Patients seeking medical care shouldn’t have to worry about any financial surprises. That’s why America’s hospitals and health systems are committed to protecting patients from medical bills they didn’t anticipate as a result of an emergency, or when an individual comes to the hospital and gets an out-of-network bill from a physician, or an unexpected gap in their health coverage — and we support a federal solution to achieve this.
Recently, a number of proposals have been introduced in Congress to address surprise medical billing. This includes bipartisan draft legislation in the House Energy & Commerce Committee and the Senate Health, Education, Labor & Pensions Committee, as well as a proposal by a bipartisan Senate working group led by Sen. Bill Cassidy, M.D. (R-La.). While the legislative proposals vary widely, one thing is clear: Everyone agrees on protecting patients.
However, some of the provisions go far beyond surprise billing to touch on issues such as price transparency, health care consolidation, regulation of private contracting, and use of health information technology, among others. These are important issues as well, but should not divert attention and commitment to passing a surprise medical billing solution right now.
From our point of view, the solution to surprise billing is simple: Patients must be protected from balance billing in the situations outlined above and from gaps in health coverage. Seeking care — especially emergency care — is stressful enough, and patients shouldn’t be put in the middle of negotiations between insurers and providers…or stuck with a surprise bill when they go home. That’s why protecting patients is first on our list of guiding principles that we’ve shared with legislators.

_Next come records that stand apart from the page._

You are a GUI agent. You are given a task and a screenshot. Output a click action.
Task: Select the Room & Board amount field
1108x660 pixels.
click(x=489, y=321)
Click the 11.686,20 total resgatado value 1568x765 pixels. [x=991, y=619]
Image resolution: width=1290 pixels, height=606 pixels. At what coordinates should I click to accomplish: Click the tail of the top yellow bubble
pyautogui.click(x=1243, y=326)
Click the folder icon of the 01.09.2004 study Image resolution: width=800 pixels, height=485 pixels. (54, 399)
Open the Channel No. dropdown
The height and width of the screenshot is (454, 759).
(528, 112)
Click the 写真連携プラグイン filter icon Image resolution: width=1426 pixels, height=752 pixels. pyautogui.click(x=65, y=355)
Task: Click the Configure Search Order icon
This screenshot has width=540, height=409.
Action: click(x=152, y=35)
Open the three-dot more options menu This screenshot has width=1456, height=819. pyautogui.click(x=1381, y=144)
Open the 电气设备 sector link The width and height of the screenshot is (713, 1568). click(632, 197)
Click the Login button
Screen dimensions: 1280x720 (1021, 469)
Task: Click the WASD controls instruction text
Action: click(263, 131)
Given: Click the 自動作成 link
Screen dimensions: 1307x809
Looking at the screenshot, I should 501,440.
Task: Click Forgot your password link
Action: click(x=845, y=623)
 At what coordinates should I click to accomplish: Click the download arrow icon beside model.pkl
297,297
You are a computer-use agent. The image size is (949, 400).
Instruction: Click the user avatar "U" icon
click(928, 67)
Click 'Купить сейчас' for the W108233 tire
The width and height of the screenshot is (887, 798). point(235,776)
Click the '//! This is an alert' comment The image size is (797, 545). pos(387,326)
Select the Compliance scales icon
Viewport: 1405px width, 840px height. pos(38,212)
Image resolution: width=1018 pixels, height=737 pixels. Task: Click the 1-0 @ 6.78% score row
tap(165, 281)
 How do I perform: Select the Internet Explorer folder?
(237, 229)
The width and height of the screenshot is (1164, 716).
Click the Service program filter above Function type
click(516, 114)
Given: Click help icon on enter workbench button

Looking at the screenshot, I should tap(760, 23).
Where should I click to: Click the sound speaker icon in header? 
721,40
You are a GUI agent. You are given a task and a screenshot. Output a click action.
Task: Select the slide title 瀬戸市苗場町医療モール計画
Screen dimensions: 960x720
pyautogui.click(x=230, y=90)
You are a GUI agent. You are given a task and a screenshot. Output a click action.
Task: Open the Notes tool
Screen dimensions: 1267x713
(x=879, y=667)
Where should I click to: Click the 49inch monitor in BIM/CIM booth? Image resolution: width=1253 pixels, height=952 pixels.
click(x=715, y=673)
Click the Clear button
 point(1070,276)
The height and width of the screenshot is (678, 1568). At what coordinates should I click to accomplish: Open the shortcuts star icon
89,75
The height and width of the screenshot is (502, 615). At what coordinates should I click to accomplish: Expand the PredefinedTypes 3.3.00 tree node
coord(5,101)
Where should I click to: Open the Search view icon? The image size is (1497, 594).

Another key principle is ensuring patients have access to emergency care through their insurance. In other words: making sure their health plan won’t pull the rug out from under them by claiming the emergency care they received wasn’t a real emergency.
Any solution must also preserve the role of private negotiation between providers and health plans. There also may be a role for a dispute resolution process for physician claims only, much like some states, such as New York, have already successfully implemented. A fixed payment rate or standard set by the government for out-of-network care would undermine incentives for insurers to contract with providers. This further narrowing of provider networks would hurt patients’ ability to access in-network care when scheduling services. And the list of principles goes on to include educating patients on the scope of their coverage, ensuring adequate provider networks and directories, and supporting state laws that work.
Where we go from here: President Trump is in favor of ending surprise billing, and there’s bipartisan support in Congress for finding a solution. We’ll keep working with Congress and the administration as they develop a solution.
How you can help: Urge your legislators to protect patients while rejecting proposals such as rate-setting or setting a “reference” or “benchmark” price, or other “solutions” such as bundling provider bills into the facility fee or requiring hospitals to be responsible for ensuring that physicians join the same insurance networks.
Hospitals and health systems work hard to align physician networks, but we cannot compromise independent physicians’ abilities to negotiate fair contract terms with payers. These approaches would add unnecessary complexity and burden to the system when quickly passing a simple ban on balance billing in the situations outlined above will protect patients now.
We’ve created a number of resources to help you in your conversations with legislators and you can find them here.
Surprise billing has no place in health care and America’s hospitals and health systems are committed to protecting patients from this unfair practice.